Through plasma, movement, and energy, Grant Garmezy and Ben Tullman create sculptures that feel startlingly alive; Visual Credits: Grant Garmezy & Ignite Glass Studio

Grant Garmezy’s glass works push material to its limits, holding tension, motion, and light within impossibly delicate forms; Visual Credits: Grant Garmezy & Ignite Glass Studio
Garmezy is celebrated for glass sculptures of striking technical ambition, works rooted in animal imagery and natural form, built entirely by hand at over 2,000 degrees, without moulds and with a precision that routinely stops viewers cold. His pieces are held in collections across Bangkok, Barcelona, Dubai, Paris, Tokyo, and Venice, and his creative reach extends to collaborations with Discovery+, Paramount, Marvel, and Universal Studios. What runs through all of it is a singular instinct: that glass, handled with enough skill and attention, can hold movement, tension, and life.
The Making of a Plasma Sculpture
The process is as precise as it is poetic. Each sculpture begins as a perfectly sealed glass vessel, extended by a narrow tube connecting to a manifold system. Through this apparatus, Tullman and Garmezy introduce and blend conductive gases: neon, argon, krypton, xenon, each producing distinct colours and behaviours when energised by high-voltage current. Arcs, glows, currents: the interior of the glass becomes animated, a contained atmosphere that responds, shifts, and pulses.

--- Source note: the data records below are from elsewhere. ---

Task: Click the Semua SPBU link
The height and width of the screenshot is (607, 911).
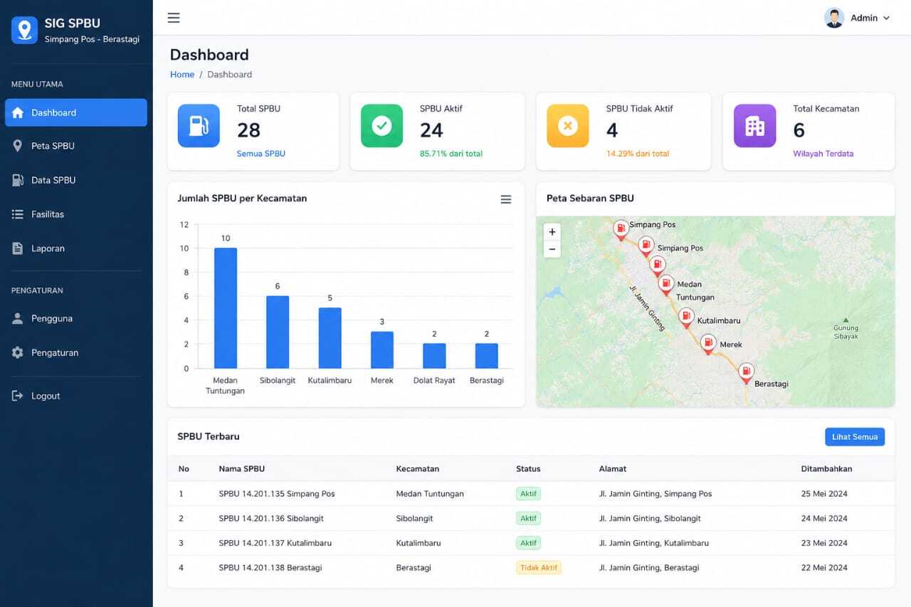Action: [261, 154]
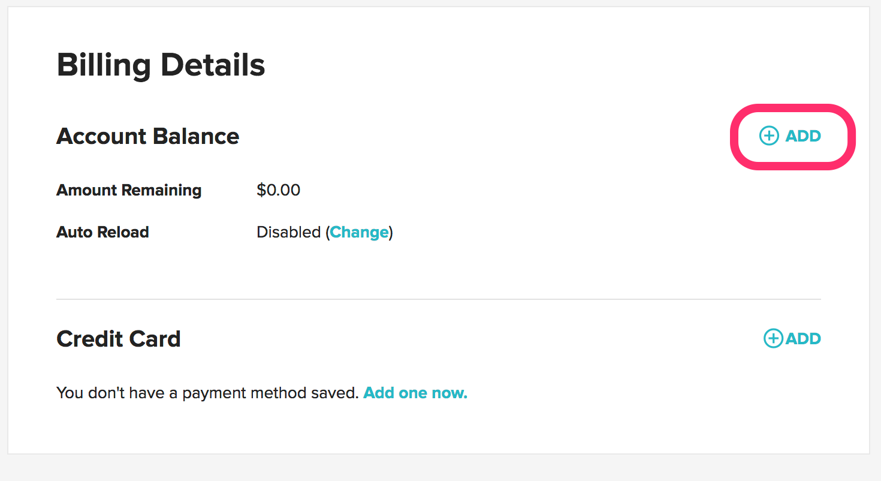Select the Account Balance section heading
881x481 pixels.
(x=147, y=137)
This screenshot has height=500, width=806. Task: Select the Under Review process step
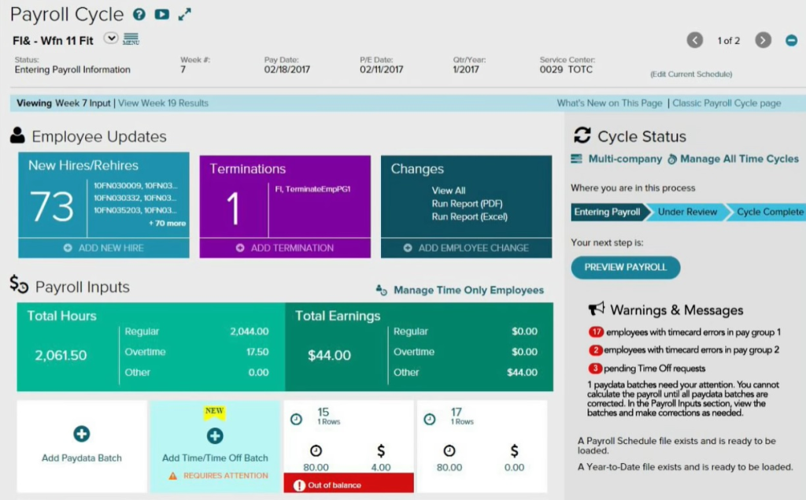(687, 212)
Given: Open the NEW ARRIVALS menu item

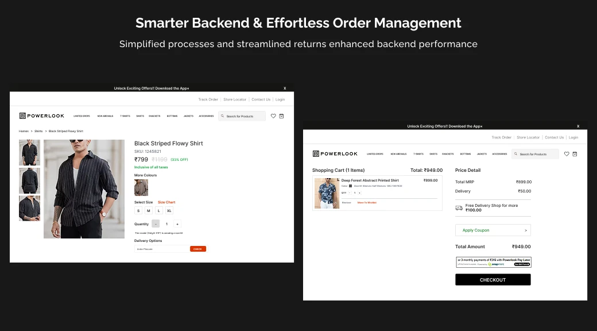Looking at the screenshot, I should coord(105,116).
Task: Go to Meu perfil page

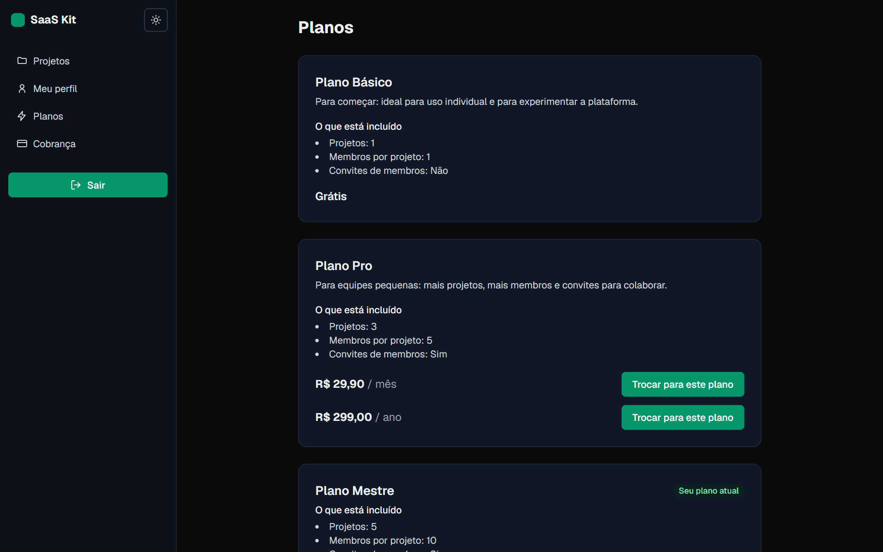Action: pos(88,88)
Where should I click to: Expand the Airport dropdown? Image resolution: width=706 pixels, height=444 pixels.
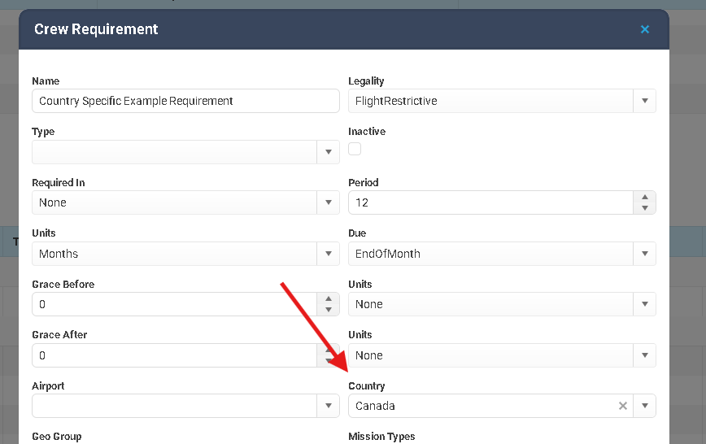click(328, 406)
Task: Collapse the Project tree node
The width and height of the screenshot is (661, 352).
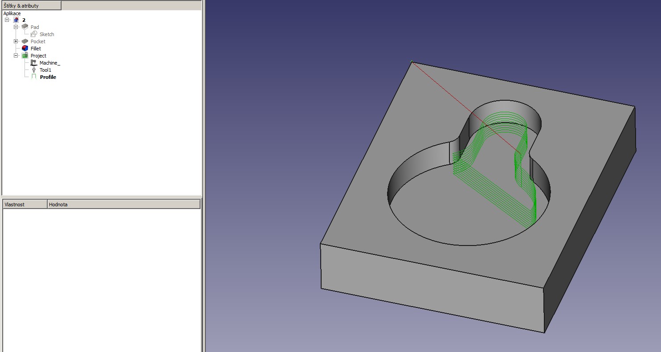Action: click(x=16, y=56)
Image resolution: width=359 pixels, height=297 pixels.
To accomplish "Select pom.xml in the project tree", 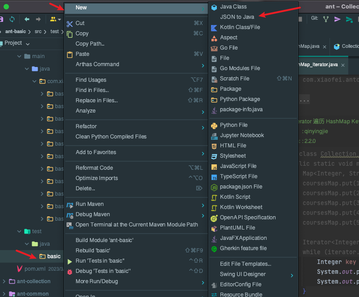I will (35, 269).
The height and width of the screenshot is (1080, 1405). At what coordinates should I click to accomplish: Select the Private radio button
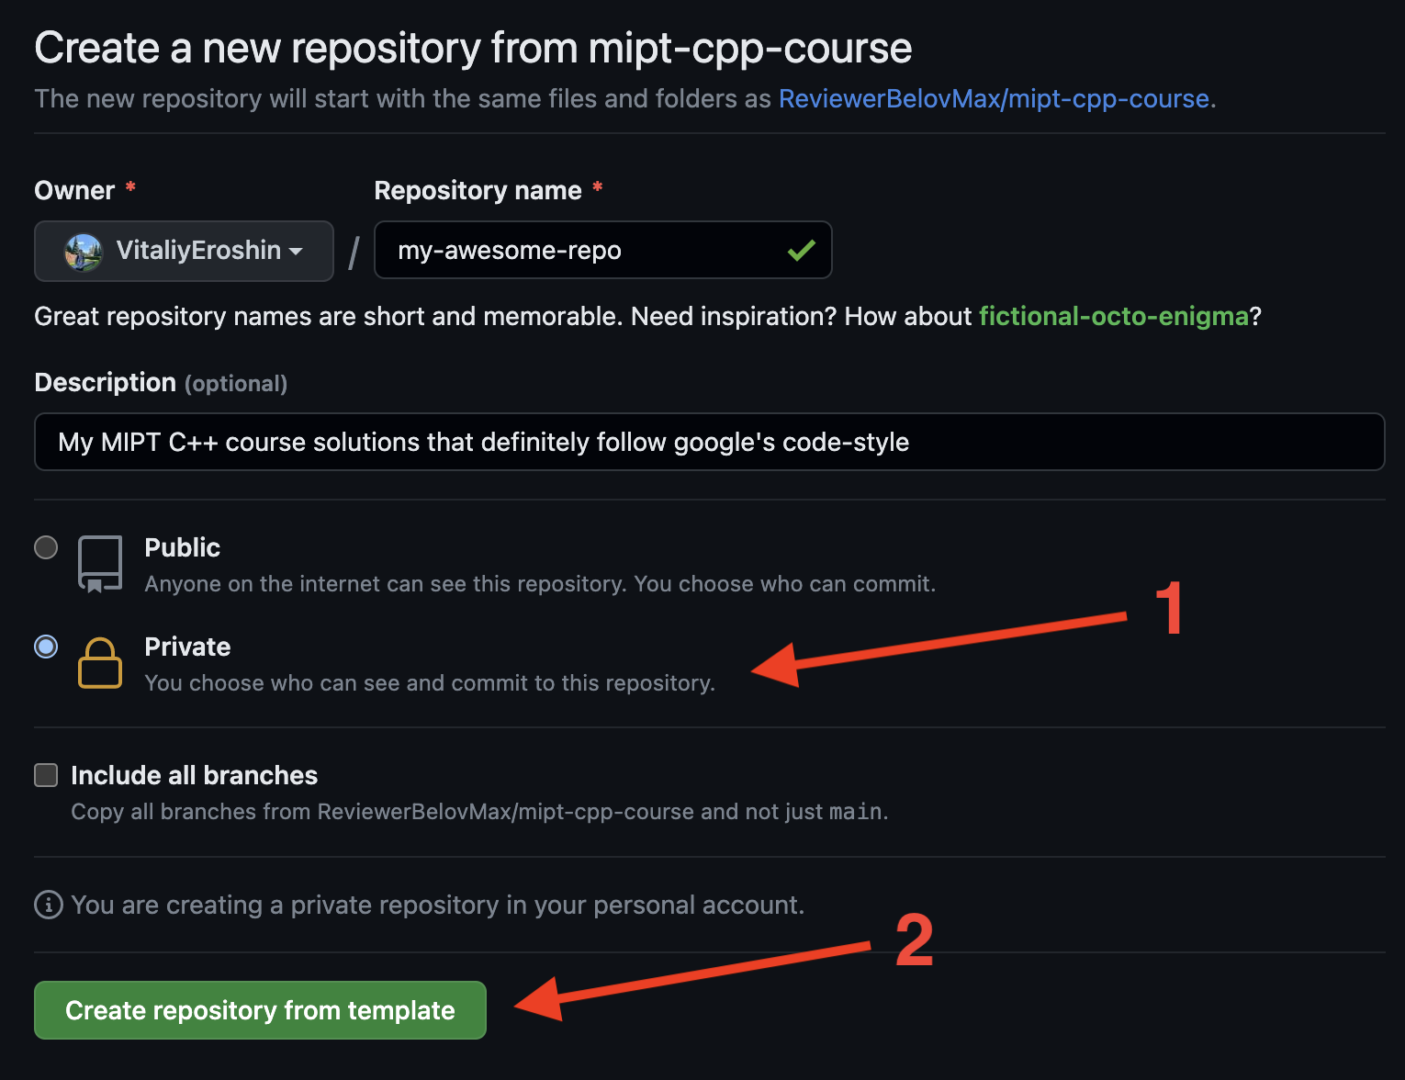[x=46, y=647]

Neon, argon, krypton, xenon. Inside each sculpture, conductive gases pulse and react under high-voltage current; Visual Credits: Grant Garmezy & Ignite Glass Studio

For Grant Garmezy and Ben Tullman, plasma is a collaborator, unpredictable, responsive, and entirely alive within the glass itself; Visual Credits: Grant Garmezy & Ignite Glass Studio
It is also, Tullman would argue, fundamentally alive. “Glass has a life of its own,” he has said. “Every time you work with it, it challenges you and gives you new opportunities to learn and grow.” In the context of plasma, that observation takes on a second meaning: the gas inside the sculpture behaves not as an inert material but as a collaborator with its own logic.
Conceived and fabricated in Tullman’s Chicago studio, the glass forms are not neutral vessels; they are Garmezy’s sculptural language – familiar shapes reimagined as stages for light, chosen precisely for how they would receive and transform the plasma within them. The making requires both artists to be fully present, with Tullman’s technical mastery of glass-sculpting guiding the containment of something that resists containment by nature.
Alive Without Being Touched
What distinguishes this body of work from other light sculptures is its quality of responsiveness. Human proximity alone can alter the plasma’s behaviour, the gas shifting and reaching as if to register the presence of a nearby body. “Infusing our glass sculptures with light, movement, and energy allows them to transcend beautiful inanimate objects to something interactive and alive,” Tullman has noted. “Even without touching the glass, human proximity can elicit a response in the plasma, as if it is longing for connection.”
This is not a metaphor. It is physics experienced as intimacy, and it sits at the heart of what the collaboration is building toward.
Expanding What’s Possible
Both artists bring significant individual practices to the work. Garmezy maintains a global presence, with pieces held in collections worldwide. Tullman’s Ignite Glass Studios has established itself as one of Chicago’s foremost glass practices, rooted in craft rigour and formal experimentation. Together, they are doing something neither would describe as a sum of those parts.
The series of one-of-a-kind light sculptures they’ve produced to date feels, in their own words, “as much discovered as made.” After years of refining the intricate glass-sculpting techniques required to guide plasma through complex forms, they are still, by their own account, only beginning to understand what’s possible. That admission, from two artists of this calibre, is not modest. It’s the most honest thing they could say.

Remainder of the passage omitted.